**Assignment:** The required result is every line of the records that includes "Save".
START Recorded data
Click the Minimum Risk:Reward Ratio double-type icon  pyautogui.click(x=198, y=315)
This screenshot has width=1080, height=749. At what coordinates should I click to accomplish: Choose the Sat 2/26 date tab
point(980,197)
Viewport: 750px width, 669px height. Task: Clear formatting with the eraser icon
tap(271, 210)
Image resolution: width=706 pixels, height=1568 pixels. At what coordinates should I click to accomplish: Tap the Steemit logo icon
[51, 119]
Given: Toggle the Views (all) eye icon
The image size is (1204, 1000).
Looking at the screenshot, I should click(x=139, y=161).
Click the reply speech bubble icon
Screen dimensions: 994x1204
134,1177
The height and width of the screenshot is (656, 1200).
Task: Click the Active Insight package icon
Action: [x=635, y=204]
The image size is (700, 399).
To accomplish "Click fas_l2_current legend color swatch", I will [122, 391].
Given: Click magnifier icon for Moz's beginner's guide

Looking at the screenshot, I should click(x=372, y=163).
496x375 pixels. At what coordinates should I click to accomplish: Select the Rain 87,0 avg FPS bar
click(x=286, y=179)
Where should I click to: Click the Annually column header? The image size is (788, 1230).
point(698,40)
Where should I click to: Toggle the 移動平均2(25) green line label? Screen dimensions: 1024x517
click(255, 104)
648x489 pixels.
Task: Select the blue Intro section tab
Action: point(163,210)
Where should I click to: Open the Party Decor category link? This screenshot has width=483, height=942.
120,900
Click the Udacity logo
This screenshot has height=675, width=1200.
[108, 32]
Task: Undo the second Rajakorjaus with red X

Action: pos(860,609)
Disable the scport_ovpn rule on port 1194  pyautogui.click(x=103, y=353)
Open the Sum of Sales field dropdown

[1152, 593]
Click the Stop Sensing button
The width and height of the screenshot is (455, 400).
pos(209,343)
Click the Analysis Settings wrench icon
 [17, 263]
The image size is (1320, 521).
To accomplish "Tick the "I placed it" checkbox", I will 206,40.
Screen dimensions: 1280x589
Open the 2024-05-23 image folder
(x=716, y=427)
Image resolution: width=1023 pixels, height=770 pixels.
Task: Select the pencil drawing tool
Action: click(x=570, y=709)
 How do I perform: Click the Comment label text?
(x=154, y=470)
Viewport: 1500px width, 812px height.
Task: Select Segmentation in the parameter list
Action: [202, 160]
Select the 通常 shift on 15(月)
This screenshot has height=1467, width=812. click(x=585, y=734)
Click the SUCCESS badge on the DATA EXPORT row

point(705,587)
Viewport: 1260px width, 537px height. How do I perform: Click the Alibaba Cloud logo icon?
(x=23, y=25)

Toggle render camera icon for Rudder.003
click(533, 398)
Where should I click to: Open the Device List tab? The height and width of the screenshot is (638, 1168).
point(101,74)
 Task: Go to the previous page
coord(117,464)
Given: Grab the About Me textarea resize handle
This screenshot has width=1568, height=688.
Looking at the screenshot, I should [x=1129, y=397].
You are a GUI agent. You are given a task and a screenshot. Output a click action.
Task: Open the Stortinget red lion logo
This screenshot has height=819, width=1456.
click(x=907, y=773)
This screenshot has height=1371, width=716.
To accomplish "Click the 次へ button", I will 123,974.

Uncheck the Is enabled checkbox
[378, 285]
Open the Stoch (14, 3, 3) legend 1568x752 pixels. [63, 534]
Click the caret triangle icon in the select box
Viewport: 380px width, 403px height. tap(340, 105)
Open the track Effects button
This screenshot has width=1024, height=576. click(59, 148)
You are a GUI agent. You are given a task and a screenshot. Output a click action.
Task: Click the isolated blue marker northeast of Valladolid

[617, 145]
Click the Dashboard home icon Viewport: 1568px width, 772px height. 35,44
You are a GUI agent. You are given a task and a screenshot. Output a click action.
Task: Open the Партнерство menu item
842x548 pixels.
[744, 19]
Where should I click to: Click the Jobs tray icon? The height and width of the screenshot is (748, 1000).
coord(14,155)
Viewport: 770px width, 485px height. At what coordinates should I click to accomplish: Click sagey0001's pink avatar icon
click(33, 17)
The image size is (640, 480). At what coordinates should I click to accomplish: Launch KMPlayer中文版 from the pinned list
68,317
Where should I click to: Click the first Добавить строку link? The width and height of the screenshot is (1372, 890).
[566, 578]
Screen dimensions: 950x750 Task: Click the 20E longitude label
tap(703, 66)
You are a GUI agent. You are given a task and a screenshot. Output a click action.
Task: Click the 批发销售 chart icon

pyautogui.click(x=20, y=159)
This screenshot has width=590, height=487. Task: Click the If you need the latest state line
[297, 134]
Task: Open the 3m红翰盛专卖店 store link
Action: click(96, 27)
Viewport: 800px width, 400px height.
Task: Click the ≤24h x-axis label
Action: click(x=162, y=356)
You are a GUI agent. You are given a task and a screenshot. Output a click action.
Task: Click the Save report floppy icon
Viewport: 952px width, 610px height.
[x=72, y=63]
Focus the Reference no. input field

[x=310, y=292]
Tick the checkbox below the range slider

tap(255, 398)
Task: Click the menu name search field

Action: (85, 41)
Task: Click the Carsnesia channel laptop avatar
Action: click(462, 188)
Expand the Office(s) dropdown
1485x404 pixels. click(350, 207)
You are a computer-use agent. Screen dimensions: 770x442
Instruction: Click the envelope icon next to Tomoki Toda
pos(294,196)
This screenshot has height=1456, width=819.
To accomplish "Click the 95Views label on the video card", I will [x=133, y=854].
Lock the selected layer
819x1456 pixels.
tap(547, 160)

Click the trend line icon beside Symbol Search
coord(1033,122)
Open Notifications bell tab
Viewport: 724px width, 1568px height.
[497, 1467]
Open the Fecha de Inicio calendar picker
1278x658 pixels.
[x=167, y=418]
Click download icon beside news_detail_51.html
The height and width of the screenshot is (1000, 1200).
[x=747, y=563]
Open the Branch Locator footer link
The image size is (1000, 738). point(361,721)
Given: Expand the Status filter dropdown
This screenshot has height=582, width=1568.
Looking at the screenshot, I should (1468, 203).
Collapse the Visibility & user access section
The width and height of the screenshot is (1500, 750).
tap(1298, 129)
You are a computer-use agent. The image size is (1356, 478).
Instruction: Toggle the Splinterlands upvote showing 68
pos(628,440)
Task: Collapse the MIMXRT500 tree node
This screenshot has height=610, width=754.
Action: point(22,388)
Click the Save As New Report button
END Recorded data
**Exercise solution:**
Task: Click the Save report floppy icon
Click the Save As New Report button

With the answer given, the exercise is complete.